Furthermore, he played the leading roles in both Joseph Vilsmaier's "Leo und Claire" and the Holocaust drama "Babi Yar", which was produced by Artur Brauner. In 2002, Michael Degen published the novel "Blondi", in which he describes the atrocities during the Nazi era from the perspective of Hitler's German Sheperd dog.
As an actor, he appeared again in the following years, primarily in numerous television productions, where he frequently embodied father figures of the most varied character. Noteworthy roles include the loving father of Alexandra Maria Lara's main character in the three-part historical family saga "Der Wunschbaum" (2004), a status-conscious family head in the two-part "Die Sturmflut" (2006) and an authoritarian patriarch in the "Tatort" episode "Satisfaktion" (2007). Degen was the father of the title character (Veronica Ferres) in "Die Patin - Kein Weg zurück" (2008) and played a mysterious Holocaust survivor living in Israel in the acclaimed crime drama "Die Seele eines Mörders" (2009).
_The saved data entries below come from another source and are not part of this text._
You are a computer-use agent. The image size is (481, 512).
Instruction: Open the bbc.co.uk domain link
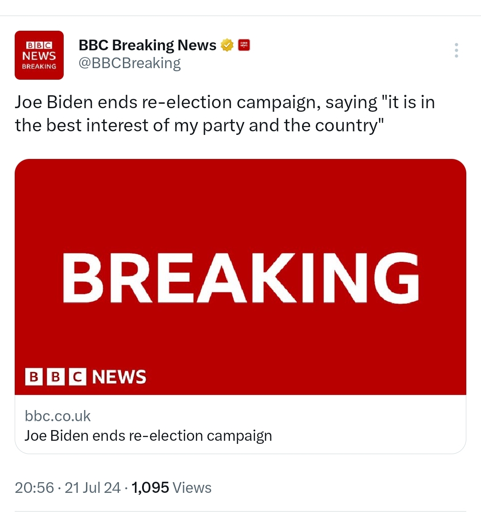point(57,416)
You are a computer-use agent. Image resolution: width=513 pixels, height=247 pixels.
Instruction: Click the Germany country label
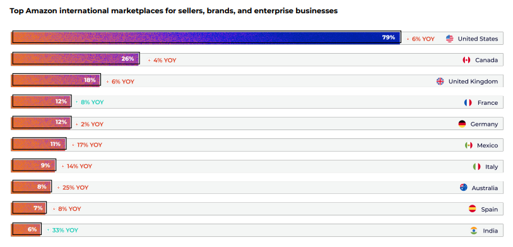point(484,124)
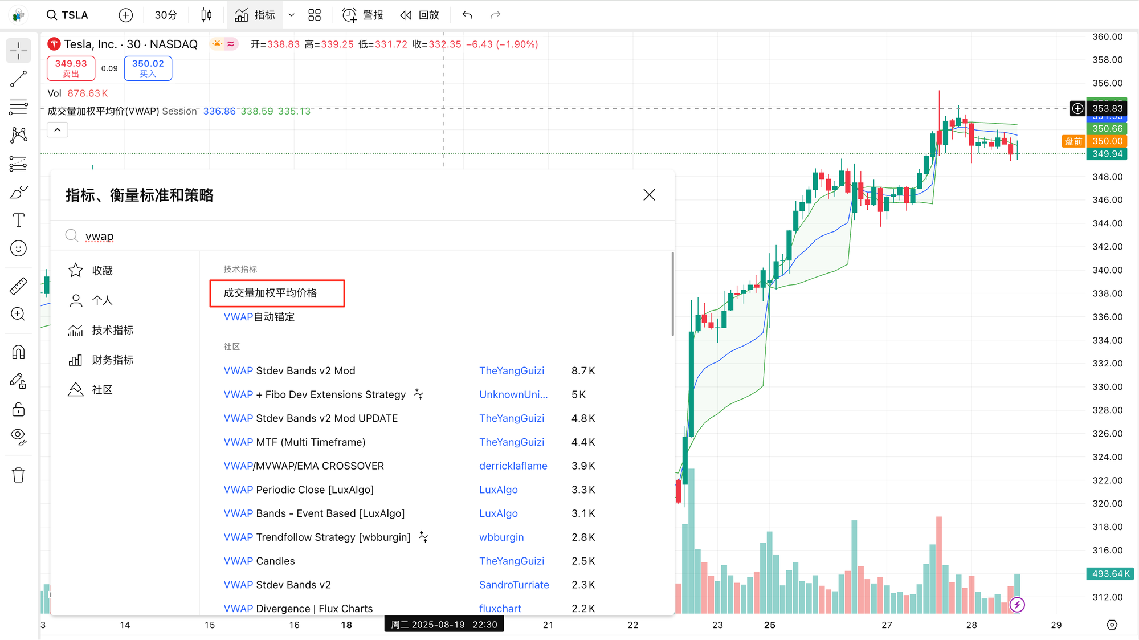Open the emoji sticker tool
The width and height of the screenshot is (1139, 640).
(x=18, y=248)
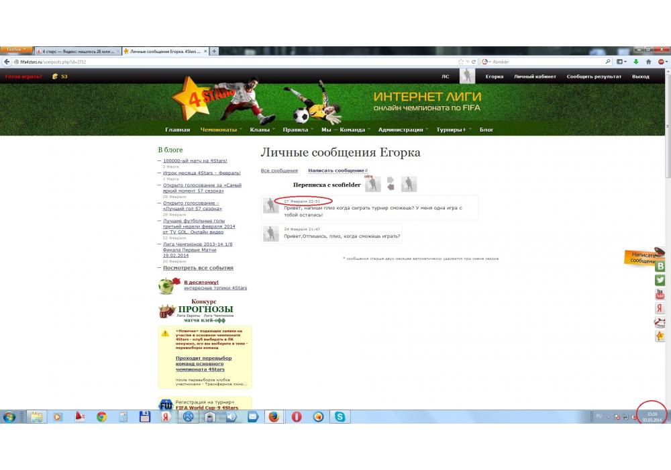671x470 pixels.
Task: Click the Firefox home button in the toolbar
Action: pyautogui.click(x=649, y=62)
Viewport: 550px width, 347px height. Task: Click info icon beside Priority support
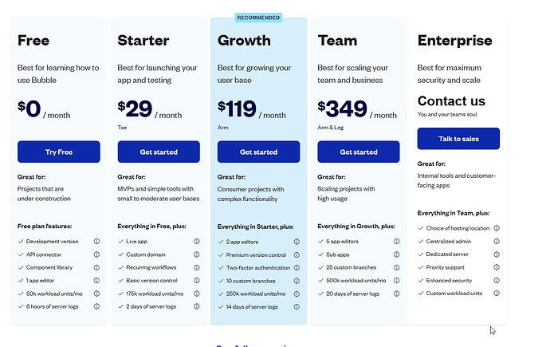click(x=497, y=267)
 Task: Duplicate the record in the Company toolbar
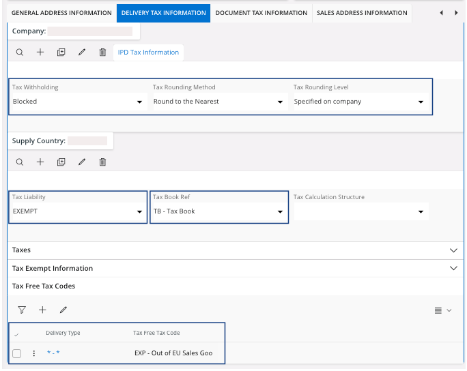pyautogui.click(x=61, y=53)
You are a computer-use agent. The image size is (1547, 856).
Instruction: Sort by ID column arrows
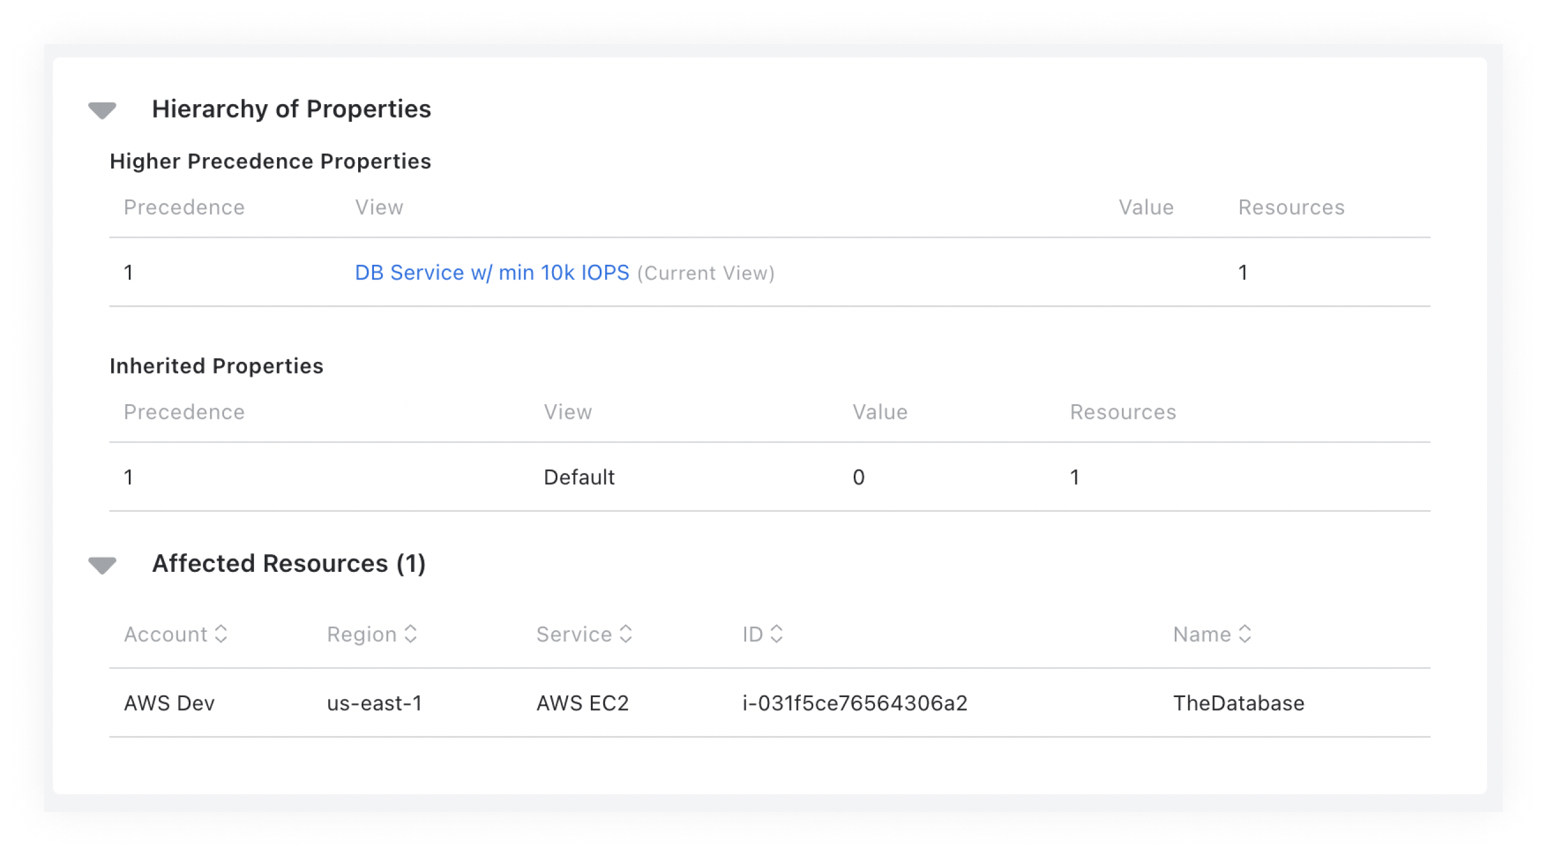(777, 634)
It wasn't until 2012 that Degen was seen again in a feature film, as a company director in Ralf Huettner's culture-clash comedy "Ausgerechnet Sibirien" ("Lost in Sibiria") starring Joachim Król. The following year, he portrayed the German-Israeli Zionist Kurt Blumenfeld in Margarethe von Trotta's "Hannah Arendt" (2013).
After that, his screen appearances became rarer. He took on sporadic guest roles in series and played a leading role in the feature film "Das letzte Mahl" ("The Last Supper", 2018), about the conflict-ridden gathering of a Jewish family on the day Adolf Hitler came to power in March 1933.
At the end of 2019, the series "Donna Leon" ended, in which Degen had played the superior of the commissioner Brunetti for almost 20 years.
Shortly after his 90th birthday, Michael Degen passed away April 9, 2022 in Hamburg.